We used to call it gut flora but now it’s referred to by the very scientific name of microbiota. We’ve been researching the role of microbiota and its connection with our immune system since the late 1990’s. If the staggering numbers of our gut microbiota kind of make you glaze over, you’re not alone; tens of trillions is the latest count. There are at least 1,000 different types of bacteria with more than 3 million genes. In total they can weight up to two kilograms. That’s a lot of gut flora in anyone’s language.

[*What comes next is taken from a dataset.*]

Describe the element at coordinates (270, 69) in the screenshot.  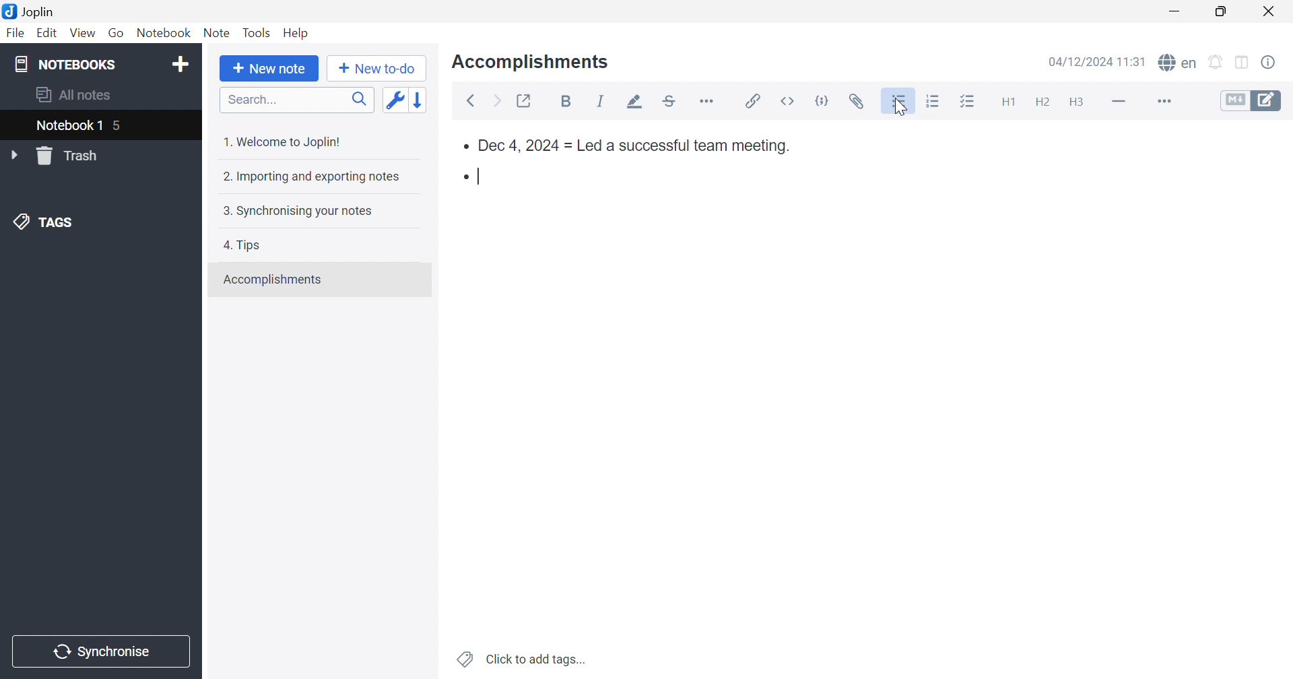
I see `New note` at that location.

Interestingly we have about a third of our gut microbiota in common with other people. But two thirds is specific to us individually. Now that may not seem very important, but it is. Microbiota plays a major role in the homeostasis of our body, that is, the regulation of the normal functioning of our body. In fact it is so important that scientists have started to refer to the collective of microbiota (microbiome) as the ‘forgotten organ’.
It may have a role in autoimmune diseases, diabetes, rheumatoid arthritis, muscular dystrophy, multiple sclerosis, fibromyalgia and even some cancers. Microbiomes have been linked to modifying the regulation of neurotransmitters in the body, which has far reaching implications in depression, anxiety and other emotional states. The possibilities of this ecological community of microorganisms is staggering.
Up until now, this ‘forgotten organ’ was viewed as an ‘acquired organ’, because you don’t get it until after you were born. They believed that babies were born sterile, that their intestinal colonisation only started after birth and continued as they grew. That is, until now…
The scientists at The University of Bern in Switzerland have been studying what goes on in the maternal gut and how it shapes the immune system of her offspring. Whilst it was known that a newborn’s gut influenced its own immune system, the impact of the mother’s microbiota on her baby had been largely unexplored, until this point.
Mercedes Gomez de Agüero et al. conducted a study1 on mice to observe if the maternal microbiome affected their offspring’s immune system during gestation. In order to achieve this they contaminated microbe-free pregnant mice with E.coli that was designed to dissipate over time. That is, by the time the mice gave birth they were no longer infected with the E.coli.
“By transiently colonizing pregnant female mice, we show that the maternal microbiota shapes the immune system of the offspring,” the study noted.
What transpired was that offspring born to the infected mothers had increased numbers of innate lymphoid and mononuclear cells in their intestines and different patterns of gene expression in their guts. Gene expressions that included those that influence cell division and differentiation, mucus and ion channels, and metabolism and immune function. It rapidly becomes clear that the maternal microbiota shapes the immune system of her offspring.
The study concluded, “Pups born to mothers transiently colonized in pregnancy are better able to avoid inflammatory responses to microbial molecules and penetration of intestinal microbes.”
It appears that the more we learn about the gut and the microbiota, the more we comprehend its intrinsic significance. This advance in the understanding of the very complex and diverse world of microbiomes is yet another step forward in our appreciation of the importance of the health of our gut.